Ils acquiescèrent d’un signe de tête et se détournèrent. Onental, pensif, regarda les deux elfes s’affairer. Rares parmi les Éveillés, encore plus parmi les défenseurs de Quithayran, les guerriers lucanes comptent parmi les plus prestigieux défenseurs du royaume d’Adwen. Ils incarnent la Vie, puissante et implacable, de la forêt elle-même. Le contrebandier était fier de combattre aux côtés de ces guerriers. Mais il était triste, aussi, pour ces elfes qui faisaient don de leur vie pour pouvoir endosser l'une des armures émeraudes, leur existence se raccourcissant d’autant qu’ils usaient de leurs capacités, et leur joie de vivre s’effaçant au fil des tueries. A mesure que les batailles passaient, ils devenaient chaque jour un peu plus l’ombre d’eux-mêmes. Éteints en temps de paix, ils ne s’exprimaient alors plus que lorsqu'ils déchaînaient les torrents de violence qui les habitaient contre les envahisseurs de Quithayran. Dans un soupir de résignation, Onental se détourna pour se focaliser entièrement sur la bataille à venir.

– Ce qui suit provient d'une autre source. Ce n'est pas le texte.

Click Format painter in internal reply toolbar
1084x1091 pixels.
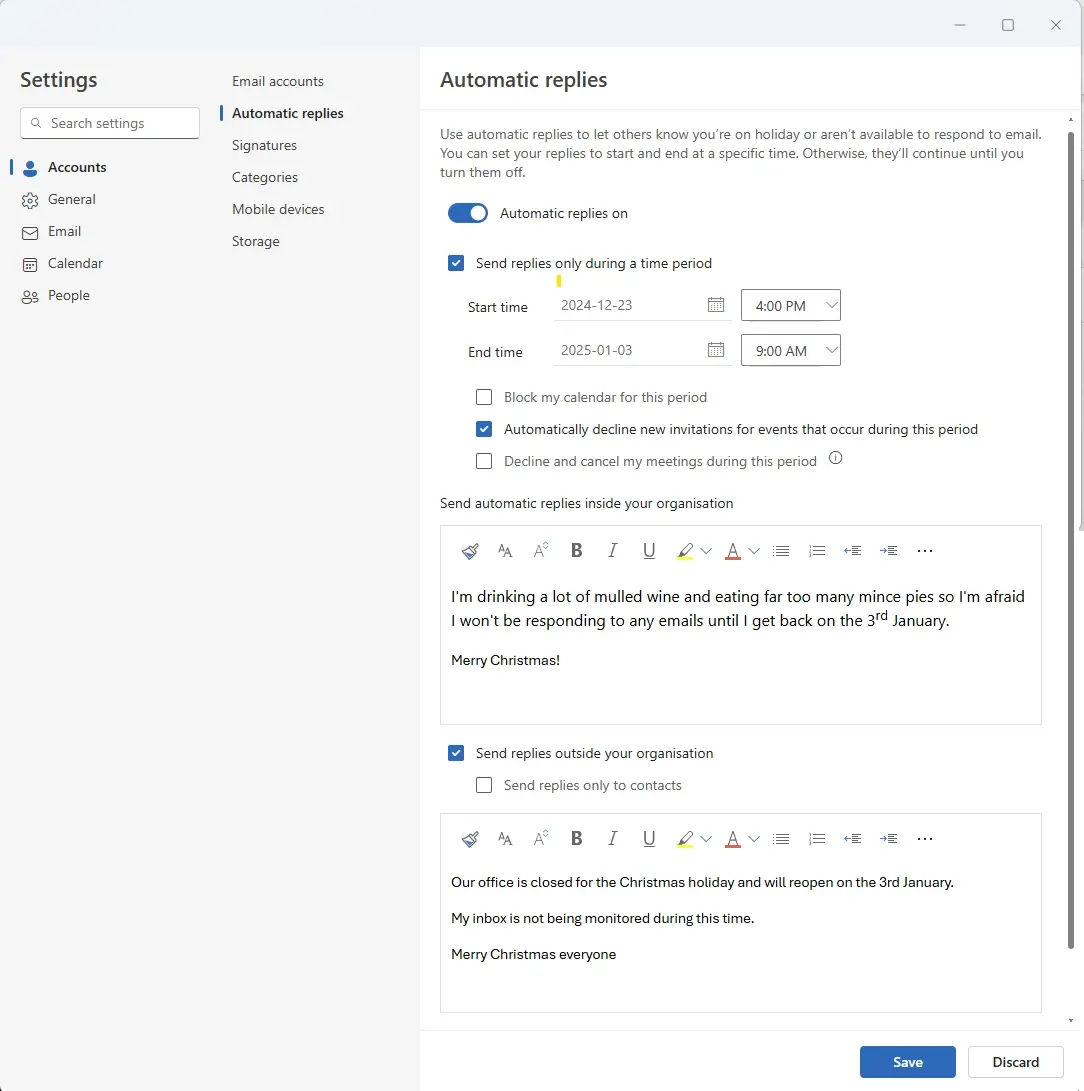point(470,551)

En proie à la furie guerrière, le brise-étraves abattit son ancre en direction de l’elfe. Le guerrier lucane fit un pas de côté, esquivant le coup. Prenant appui sur l’arme de l’ogre, il bondit sans effort dans son dos. Ses mouvements fluides et parfaitement coordonnés contredisaient l’apparente lourdeur de l’armure dont il était équipé. Faisant volte-face, il porta une puissante attaque de sa double lame, fracassant la clavicule de la créature. Le garde émeraude perçut un mouvement du coin de l’œil. Il tourna la tête pour voir le second brise-étraves frapper en direction de sa poitrine. Pris de court, l’elfe reçut le terrible coup en plein thorax, et fut propulsé inconscient au sol. Sous la force du coup, son armure se fendit comme du verre, laissant apparaitre un impact au niveau des plaques pectorales. Ravi de son œuvre, l’ogre se détourna pour se diriger vers sa prochaine victime. Un liquide translucide, rappelant de la sève, se mit à perler au niveau de l’impact sur l’armure émeraude. Elle recouvrit progressivement l’ensemble des fissures jusqu’à les colmater toutes. L’ogre n’avait fait que trois pas dans la direction opposée alors que l'elfe se relevait, affichant un rictus haineux, son armure de nouveau intacte. Poussant un cri de défi, il s’élança. Le brise-étraves se retourna... pour voir la lame elfique venir se ficher dans sa gorge. D’un mouvement sec de son arme, l’elfe sectionna la carotide de l’ogre qui s’affaissa dans un grognement. Le Daïkinee dégagea sa double-lame, et chargea de plus belle au cœur de la mêlée.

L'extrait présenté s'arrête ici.